Input material
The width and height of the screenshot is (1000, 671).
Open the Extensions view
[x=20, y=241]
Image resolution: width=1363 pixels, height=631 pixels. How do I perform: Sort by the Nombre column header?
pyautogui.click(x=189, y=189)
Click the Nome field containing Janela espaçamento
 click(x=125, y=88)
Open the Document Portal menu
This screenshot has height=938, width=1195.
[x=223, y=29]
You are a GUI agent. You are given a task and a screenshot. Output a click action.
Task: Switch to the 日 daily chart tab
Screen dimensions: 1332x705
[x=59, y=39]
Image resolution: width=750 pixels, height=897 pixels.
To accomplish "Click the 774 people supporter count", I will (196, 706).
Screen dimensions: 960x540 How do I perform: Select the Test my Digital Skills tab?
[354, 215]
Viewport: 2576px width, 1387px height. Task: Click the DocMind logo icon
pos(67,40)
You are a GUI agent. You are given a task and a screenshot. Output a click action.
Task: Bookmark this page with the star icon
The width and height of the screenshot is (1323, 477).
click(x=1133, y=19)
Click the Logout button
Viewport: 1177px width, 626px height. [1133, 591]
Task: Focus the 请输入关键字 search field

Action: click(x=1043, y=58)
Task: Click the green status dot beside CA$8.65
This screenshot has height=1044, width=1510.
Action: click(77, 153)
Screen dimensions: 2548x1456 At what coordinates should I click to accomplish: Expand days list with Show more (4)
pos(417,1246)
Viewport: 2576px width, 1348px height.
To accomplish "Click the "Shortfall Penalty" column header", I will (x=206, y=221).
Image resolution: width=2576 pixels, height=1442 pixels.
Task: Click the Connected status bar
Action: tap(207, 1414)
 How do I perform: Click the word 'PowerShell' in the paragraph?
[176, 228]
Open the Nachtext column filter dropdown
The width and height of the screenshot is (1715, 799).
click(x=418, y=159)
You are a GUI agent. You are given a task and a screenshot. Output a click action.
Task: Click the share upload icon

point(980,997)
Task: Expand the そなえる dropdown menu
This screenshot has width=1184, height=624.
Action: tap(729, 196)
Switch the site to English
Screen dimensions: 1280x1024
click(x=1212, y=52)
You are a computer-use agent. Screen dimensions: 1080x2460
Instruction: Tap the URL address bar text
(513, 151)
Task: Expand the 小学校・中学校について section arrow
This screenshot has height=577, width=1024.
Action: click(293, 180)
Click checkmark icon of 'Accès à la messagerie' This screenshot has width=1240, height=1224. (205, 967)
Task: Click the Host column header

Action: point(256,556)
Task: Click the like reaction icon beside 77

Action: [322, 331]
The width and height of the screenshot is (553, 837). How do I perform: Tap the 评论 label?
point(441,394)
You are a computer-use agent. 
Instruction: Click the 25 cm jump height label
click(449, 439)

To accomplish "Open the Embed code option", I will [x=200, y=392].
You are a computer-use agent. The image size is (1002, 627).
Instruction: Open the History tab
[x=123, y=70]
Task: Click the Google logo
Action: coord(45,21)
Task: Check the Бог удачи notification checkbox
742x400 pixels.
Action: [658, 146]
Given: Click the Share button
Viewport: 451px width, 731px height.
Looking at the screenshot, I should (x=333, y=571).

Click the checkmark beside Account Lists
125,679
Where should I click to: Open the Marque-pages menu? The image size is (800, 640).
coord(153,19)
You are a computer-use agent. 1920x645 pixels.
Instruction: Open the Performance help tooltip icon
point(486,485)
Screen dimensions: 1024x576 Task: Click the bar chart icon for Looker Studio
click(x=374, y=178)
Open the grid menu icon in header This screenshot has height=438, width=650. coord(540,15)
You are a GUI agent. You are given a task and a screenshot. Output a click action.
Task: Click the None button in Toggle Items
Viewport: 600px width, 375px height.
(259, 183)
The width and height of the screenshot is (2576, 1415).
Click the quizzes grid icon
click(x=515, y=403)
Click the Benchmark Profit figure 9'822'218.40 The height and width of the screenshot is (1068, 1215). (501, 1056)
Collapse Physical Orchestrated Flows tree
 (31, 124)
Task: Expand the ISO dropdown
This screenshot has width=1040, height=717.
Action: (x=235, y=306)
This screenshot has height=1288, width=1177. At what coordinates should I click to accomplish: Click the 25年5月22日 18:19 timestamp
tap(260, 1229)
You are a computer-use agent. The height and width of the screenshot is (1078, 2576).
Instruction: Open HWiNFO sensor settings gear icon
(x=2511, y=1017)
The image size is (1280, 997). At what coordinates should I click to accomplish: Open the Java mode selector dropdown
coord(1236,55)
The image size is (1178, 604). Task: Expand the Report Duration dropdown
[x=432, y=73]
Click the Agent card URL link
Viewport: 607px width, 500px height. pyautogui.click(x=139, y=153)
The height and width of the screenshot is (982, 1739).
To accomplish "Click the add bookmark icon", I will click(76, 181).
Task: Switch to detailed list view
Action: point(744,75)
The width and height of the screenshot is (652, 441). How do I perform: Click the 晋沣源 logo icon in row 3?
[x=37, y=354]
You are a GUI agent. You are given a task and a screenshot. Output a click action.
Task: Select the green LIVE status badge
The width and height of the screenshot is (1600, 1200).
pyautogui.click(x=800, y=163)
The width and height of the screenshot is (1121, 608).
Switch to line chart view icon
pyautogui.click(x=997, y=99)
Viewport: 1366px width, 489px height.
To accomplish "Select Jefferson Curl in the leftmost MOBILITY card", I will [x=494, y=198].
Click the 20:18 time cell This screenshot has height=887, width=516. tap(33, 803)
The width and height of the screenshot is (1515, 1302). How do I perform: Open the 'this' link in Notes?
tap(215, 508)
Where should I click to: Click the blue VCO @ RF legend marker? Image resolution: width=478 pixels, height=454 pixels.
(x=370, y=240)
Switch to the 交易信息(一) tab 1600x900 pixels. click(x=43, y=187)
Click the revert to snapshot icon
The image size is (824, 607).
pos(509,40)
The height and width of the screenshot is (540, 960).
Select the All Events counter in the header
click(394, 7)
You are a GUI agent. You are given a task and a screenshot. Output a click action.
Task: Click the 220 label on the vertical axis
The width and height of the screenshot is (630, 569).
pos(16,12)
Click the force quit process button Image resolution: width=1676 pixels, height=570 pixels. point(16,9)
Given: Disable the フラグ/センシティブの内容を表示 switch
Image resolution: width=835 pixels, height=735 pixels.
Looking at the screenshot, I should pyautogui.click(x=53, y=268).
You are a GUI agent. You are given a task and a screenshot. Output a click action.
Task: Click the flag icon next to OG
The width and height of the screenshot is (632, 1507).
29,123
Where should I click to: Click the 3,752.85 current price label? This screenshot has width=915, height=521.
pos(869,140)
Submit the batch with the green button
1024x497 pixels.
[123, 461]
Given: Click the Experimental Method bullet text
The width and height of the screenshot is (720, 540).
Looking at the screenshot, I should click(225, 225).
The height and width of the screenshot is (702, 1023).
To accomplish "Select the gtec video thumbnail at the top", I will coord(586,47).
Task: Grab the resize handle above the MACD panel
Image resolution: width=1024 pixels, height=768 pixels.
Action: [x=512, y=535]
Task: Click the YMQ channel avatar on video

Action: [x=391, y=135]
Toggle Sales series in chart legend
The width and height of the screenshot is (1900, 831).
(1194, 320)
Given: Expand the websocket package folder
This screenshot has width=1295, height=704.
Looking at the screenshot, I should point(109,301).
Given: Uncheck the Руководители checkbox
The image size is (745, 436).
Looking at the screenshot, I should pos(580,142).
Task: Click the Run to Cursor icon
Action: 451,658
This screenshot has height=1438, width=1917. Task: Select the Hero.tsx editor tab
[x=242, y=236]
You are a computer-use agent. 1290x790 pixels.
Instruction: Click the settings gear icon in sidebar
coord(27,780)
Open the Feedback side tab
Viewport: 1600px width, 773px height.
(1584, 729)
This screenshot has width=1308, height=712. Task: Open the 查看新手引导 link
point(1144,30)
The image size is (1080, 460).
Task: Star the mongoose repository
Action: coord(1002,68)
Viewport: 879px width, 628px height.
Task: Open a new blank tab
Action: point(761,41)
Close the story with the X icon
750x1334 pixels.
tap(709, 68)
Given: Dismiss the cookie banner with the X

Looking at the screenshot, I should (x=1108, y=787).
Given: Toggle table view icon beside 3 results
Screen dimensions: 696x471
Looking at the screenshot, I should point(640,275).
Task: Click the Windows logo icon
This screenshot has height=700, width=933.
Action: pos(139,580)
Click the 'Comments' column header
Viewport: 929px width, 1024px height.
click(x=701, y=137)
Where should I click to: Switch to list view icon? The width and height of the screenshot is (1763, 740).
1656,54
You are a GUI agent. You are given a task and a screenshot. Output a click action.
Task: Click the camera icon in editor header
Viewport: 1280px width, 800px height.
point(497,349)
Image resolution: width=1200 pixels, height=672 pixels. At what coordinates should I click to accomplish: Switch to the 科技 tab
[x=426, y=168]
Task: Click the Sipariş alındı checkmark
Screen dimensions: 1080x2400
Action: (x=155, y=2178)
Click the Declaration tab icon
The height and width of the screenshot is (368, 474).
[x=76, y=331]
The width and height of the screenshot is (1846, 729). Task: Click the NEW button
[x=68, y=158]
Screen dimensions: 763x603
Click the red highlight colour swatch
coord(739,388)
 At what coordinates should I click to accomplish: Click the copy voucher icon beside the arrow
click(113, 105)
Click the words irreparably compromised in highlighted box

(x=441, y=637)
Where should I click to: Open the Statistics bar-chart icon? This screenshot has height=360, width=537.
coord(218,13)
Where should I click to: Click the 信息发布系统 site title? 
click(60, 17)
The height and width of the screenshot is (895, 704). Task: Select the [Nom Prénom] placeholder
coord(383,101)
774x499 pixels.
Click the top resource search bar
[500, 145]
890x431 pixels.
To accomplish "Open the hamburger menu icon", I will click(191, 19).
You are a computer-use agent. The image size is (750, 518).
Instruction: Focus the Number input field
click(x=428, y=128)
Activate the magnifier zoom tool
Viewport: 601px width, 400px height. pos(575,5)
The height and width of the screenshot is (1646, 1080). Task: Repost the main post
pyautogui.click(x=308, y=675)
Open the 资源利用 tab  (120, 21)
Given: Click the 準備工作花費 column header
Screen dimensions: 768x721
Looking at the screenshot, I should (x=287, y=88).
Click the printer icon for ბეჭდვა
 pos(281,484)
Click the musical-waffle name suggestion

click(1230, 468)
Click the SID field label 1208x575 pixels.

Work to complete
Search the lines above for the string "checkbox" and copy each line that has it.

Problem solution
Task: Check the Бог удачи notification checkbox
Given: Uncheck the Руководители checkbox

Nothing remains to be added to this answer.